Progetti per il futuro?

“L’ultima innovazione prodotta è OrtoLana materiali geotessili in lana di pecora per l’agricoltura e la geotecnica. Questa nuova linea di prodotti anche se giovanissima sta iniziando a dare le prime soddisfazioni e a trovare riscontro nel mercato soprattutto nell’ambito dell’agricoltura biologica, dell’orto-design  e degli orti urbani  per la sua  azione disinquinante e per il  risparmio idrico fino al 60%.
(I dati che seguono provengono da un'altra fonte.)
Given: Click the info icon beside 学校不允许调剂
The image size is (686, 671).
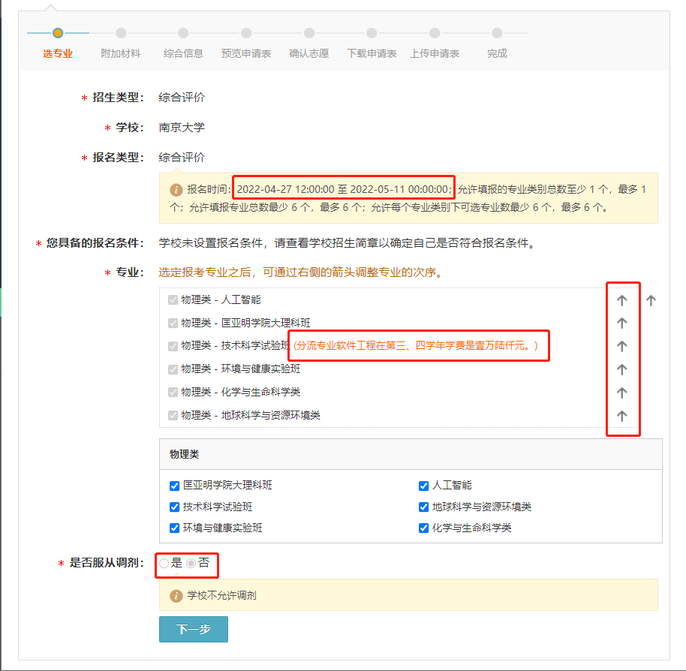Looking at the screenshot, I should pos(176,596).
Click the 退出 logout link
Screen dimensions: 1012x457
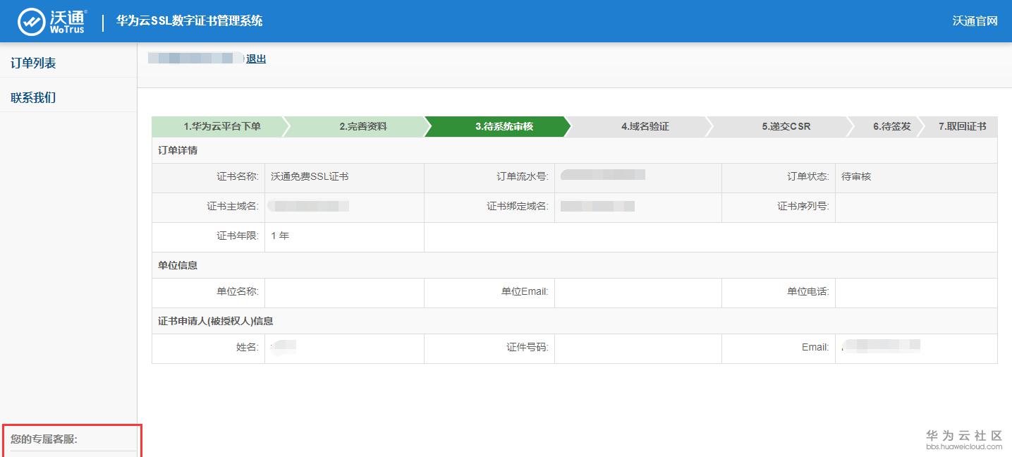tap(257, 59)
Altro progetto è l’inaugurazione del percorso di  acoustic-design “ 12 stanze di musica”. Un inno all’ architettura della relazione e a spazi sonori  arredati con un suggestivo  interior design musicale e una sezione di children-design ed ancora fashion, giocattoli, fitness. Tra i principali ingredienti di questi arredi  troviamo terra cruda, lana cruda, caffè crudo, latte,  miele … Il percorso si potrà toccare indossare ascoltare e degustare a  Guspini dal 4 novembre al 4 febbraio 2012 nelle Case di Terra di Guspini, storico edificio in terra cruda dell’800, in  collaborazione con il Comune di Guspini con la Provinicia del Medio Campidano e con l’Associazione Nazionale Città della Terra Cruda. 

 

Qual’è secondo lei il modo migliore per poter uscire da questa crisi?
“Ritrovare un made in Italy a 360°. Oggi, è marchiato made in italy anche il prodotto che nasce al 90% in Cina senza identità,  senza storia, senza democrazia.

Occorre ritrovare  una economia della relazione per poi arrivare ad una economia di produzione, dove le storie dei luoghi e i diritti delle persone siano visibili e ritornino a far parte delle agende politiche ed economiche.